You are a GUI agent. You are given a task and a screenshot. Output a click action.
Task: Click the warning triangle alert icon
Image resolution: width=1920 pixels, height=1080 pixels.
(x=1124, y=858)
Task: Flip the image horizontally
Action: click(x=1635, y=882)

** Work required **
Your answer must be the line containing "Image resolution: width=1920" and each line after it in the listing above, copied exactly.

** Task answer **
Image resolution: width=1920 pixels, height=1080 pixels.
(x=1124, y=858)
Task: Flip the image horizontally
Action: click(x=1635, y=882)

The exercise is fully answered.